▸ **Problem requirements**
Looking through the records below, please work out how many lines contain "Вечерний". Give only that number.

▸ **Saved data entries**
===

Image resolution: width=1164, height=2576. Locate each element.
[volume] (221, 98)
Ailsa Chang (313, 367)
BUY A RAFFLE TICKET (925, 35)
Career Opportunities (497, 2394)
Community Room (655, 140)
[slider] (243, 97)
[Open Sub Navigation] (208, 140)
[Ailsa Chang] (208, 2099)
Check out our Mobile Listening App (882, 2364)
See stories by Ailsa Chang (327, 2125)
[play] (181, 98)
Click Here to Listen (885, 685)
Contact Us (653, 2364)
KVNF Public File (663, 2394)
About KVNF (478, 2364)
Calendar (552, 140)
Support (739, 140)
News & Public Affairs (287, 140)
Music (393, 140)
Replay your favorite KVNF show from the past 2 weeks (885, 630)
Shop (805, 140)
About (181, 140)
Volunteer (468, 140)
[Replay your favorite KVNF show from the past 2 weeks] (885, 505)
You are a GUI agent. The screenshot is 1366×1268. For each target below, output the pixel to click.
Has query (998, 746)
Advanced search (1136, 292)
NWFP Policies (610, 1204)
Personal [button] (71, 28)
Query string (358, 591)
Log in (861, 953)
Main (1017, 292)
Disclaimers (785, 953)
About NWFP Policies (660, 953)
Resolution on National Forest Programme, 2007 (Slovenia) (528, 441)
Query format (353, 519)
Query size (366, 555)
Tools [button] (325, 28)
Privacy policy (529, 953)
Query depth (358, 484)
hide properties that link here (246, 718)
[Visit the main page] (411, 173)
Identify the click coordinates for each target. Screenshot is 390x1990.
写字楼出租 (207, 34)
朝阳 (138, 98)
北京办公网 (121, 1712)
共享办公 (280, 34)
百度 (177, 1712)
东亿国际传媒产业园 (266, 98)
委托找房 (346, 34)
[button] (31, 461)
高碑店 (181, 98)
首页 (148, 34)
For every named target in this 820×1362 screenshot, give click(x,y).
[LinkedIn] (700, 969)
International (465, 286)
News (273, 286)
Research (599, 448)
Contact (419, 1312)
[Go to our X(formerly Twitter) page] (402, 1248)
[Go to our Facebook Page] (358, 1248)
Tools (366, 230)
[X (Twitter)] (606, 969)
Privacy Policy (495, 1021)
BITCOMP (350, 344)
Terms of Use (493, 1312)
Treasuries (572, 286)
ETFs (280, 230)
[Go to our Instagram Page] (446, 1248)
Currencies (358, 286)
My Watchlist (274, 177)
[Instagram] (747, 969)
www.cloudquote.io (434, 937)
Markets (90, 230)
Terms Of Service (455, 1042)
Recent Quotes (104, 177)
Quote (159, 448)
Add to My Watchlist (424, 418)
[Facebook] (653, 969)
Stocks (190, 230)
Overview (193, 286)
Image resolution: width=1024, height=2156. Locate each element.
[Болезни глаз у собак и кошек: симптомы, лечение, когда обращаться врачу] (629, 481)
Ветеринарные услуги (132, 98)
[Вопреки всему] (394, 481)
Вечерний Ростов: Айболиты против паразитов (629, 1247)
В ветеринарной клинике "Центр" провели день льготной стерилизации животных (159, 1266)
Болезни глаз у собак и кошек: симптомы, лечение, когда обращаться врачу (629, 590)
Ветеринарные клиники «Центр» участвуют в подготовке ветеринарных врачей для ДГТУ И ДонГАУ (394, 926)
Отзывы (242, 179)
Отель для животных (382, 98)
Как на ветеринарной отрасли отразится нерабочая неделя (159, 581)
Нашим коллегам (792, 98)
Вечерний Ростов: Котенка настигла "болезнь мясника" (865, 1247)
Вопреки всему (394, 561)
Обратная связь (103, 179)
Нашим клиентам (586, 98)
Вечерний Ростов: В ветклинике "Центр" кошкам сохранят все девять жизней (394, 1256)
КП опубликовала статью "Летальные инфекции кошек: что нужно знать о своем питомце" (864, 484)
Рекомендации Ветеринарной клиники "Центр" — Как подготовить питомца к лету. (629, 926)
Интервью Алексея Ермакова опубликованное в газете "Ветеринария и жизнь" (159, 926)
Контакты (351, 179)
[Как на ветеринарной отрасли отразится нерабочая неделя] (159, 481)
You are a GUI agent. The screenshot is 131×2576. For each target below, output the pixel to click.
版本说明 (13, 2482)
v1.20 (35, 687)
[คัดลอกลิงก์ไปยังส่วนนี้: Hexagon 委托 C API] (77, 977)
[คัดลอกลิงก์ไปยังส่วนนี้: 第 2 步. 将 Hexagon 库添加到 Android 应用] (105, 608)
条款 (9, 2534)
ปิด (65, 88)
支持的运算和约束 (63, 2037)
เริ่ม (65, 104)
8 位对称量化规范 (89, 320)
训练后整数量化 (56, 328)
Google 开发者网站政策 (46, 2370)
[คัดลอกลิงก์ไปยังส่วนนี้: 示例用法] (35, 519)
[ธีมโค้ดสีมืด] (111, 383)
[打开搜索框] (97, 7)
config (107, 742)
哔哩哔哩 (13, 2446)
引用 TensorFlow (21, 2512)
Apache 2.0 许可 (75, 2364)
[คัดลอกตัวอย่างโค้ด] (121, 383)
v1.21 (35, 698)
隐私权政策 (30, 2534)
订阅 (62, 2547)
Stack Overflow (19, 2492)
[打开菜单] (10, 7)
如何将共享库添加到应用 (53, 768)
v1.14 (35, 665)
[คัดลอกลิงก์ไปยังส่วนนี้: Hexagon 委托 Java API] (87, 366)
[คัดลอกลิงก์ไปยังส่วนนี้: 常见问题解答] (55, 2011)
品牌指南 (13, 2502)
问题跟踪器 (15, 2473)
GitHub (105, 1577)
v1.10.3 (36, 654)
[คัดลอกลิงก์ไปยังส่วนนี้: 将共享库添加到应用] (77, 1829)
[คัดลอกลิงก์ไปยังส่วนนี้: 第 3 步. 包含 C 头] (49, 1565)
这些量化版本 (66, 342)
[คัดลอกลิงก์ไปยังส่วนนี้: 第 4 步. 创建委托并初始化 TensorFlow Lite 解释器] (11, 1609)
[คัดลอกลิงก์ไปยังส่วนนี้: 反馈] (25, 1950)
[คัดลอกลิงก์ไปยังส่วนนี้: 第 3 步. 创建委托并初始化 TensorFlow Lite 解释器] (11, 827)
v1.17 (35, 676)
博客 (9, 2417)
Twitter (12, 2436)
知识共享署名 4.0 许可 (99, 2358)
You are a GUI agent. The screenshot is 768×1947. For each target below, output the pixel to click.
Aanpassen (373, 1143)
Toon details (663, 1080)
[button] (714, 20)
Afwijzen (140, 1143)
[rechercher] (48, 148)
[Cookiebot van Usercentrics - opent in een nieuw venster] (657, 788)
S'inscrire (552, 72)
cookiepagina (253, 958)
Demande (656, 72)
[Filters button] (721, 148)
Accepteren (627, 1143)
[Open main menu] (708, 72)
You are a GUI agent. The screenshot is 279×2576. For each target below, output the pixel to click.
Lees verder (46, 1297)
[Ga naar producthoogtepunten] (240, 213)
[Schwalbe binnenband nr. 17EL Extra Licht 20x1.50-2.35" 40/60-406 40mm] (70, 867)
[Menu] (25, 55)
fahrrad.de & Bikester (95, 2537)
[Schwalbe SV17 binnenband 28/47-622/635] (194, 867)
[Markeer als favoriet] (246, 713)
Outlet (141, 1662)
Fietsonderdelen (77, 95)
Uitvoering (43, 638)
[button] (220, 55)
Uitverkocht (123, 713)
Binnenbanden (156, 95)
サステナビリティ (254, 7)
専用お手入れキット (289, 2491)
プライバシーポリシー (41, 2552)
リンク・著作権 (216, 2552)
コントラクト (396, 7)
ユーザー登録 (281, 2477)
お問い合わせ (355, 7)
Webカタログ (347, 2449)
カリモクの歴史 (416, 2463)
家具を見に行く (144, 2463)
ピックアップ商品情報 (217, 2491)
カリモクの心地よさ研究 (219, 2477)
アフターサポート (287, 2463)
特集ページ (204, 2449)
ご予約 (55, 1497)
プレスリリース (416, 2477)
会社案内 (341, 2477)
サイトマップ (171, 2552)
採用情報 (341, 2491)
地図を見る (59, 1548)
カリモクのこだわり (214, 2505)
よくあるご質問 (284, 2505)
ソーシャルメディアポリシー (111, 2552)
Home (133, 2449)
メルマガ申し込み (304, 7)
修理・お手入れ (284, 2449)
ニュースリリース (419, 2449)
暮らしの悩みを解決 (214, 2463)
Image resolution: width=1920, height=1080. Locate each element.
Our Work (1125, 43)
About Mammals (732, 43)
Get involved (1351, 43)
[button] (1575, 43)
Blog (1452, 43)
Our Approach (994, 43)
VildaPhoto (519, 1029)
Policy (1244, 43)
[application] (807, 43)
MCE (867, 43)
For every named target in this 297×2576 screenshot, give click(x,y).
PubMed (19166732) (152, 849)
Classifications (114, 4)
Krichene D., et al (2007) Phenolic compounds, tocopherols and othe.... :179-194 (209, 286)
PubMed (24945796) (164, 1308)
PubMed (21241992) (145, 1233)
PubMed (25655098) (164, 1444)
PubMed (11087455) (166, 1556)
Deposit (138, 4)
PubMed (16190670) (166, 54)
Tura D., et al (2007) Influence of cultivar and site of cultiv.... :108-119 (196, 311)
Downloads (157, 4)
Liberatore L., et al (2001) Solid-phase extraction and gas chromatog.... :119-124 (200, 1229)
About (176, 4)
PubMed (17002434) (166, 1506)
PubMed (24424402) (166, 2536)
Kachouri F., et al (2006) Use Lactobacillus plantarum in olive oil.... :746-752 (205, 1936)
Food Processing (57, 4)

===

▸ **Task result**
3